Rescale all of the lines below, copying every request as it appears and multiplying only the coordinates in the answers by 1.05, rounded to whole numbers with halves going up. Leave the pictures out of your answer.

Item position entries
● ● ● ● ● ● ●

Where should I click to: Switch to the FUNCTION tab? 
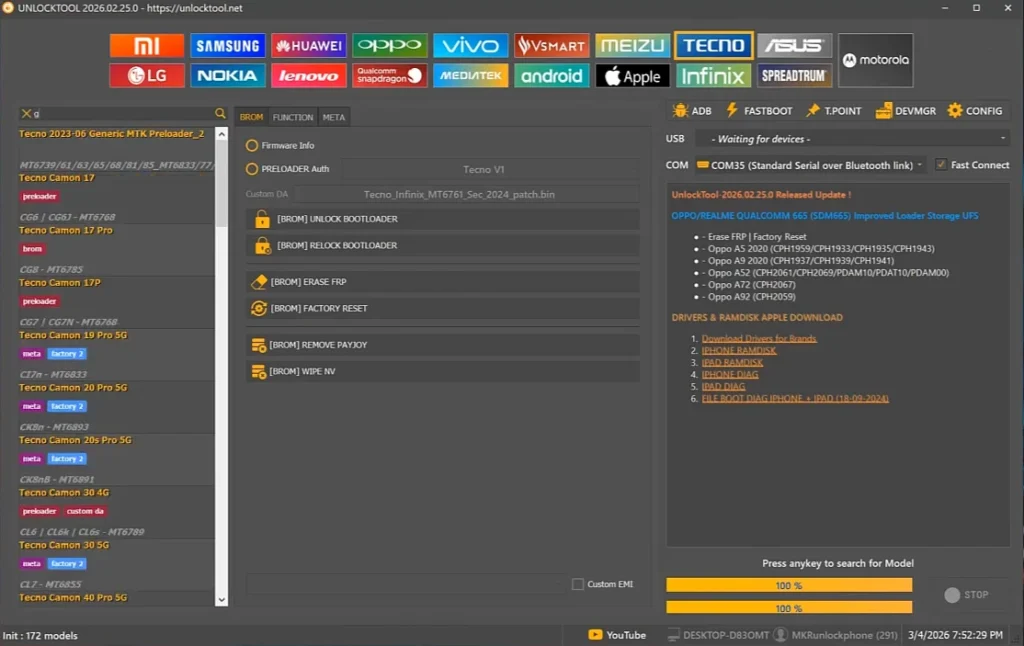pos(293,116)
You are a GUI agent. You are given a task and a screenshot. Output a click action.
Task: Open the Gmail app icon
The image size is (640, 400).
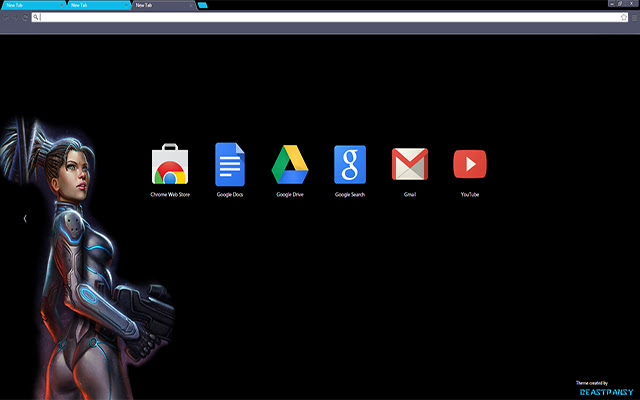tap(410, 164)
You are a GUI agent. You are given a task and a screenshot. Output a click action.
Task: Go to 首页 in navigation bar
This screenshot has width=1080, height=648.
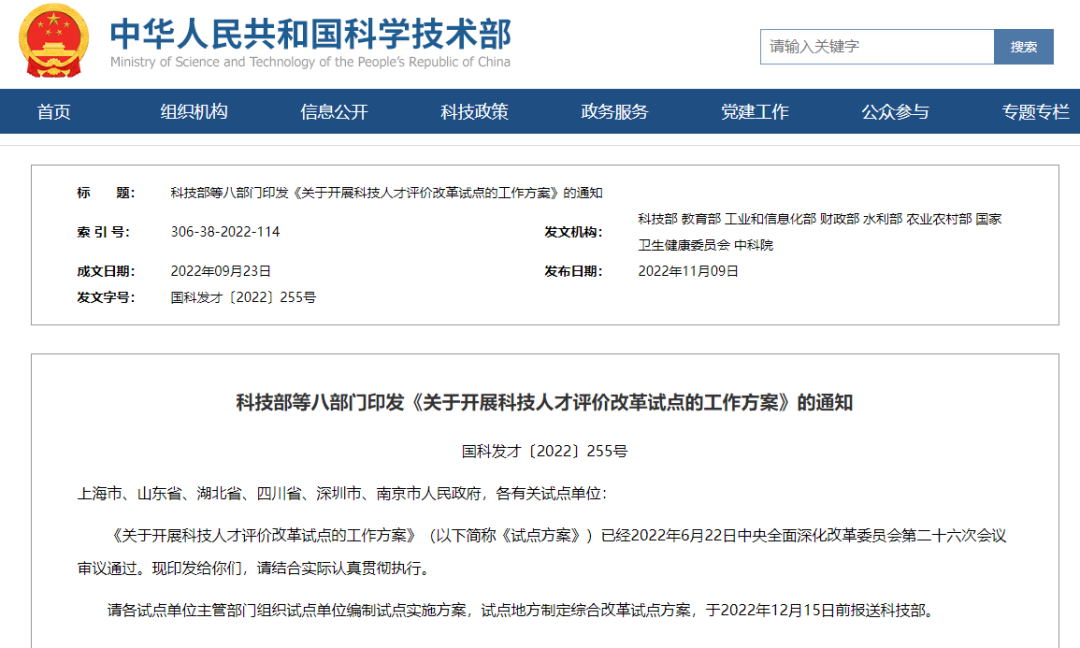[x=54, y=112]
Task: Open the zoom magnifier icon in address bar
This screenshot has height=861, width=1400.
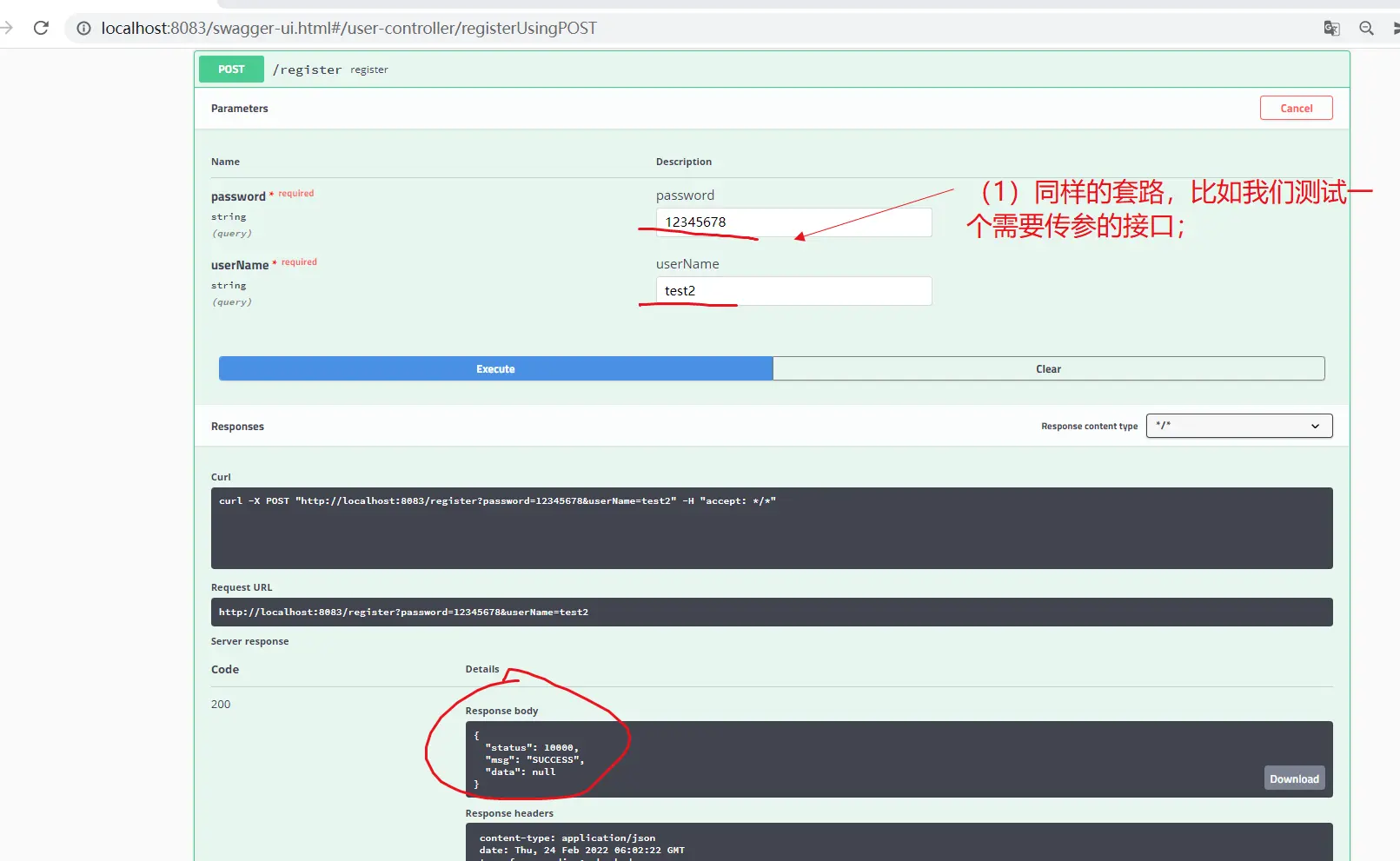Action: pyautogui.click(x=1366, y=28)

● ● ● ● ● ● ●

* WORKED ANSWER
Where should I click to: Switch to the FUNCTION tab? 
pos(308,122)
You are a GUI agent. You are given a task and a screenshot. Output a click action.
Task: Open the Gmail app icon
The image size is (640, 400).
tap(431, 172)
You are a GUI agent. You are given a task and a screenshot. Output a click action.
Task: Go to 首页 in navigation bar
This screenshot has width=1080, height=648.
[x=57, y=118]
Task: Open the zoom magnifier icon in address bar
This screenshot has height=861, width=1400.
Action: pyautogui.click(x=1434, y=29)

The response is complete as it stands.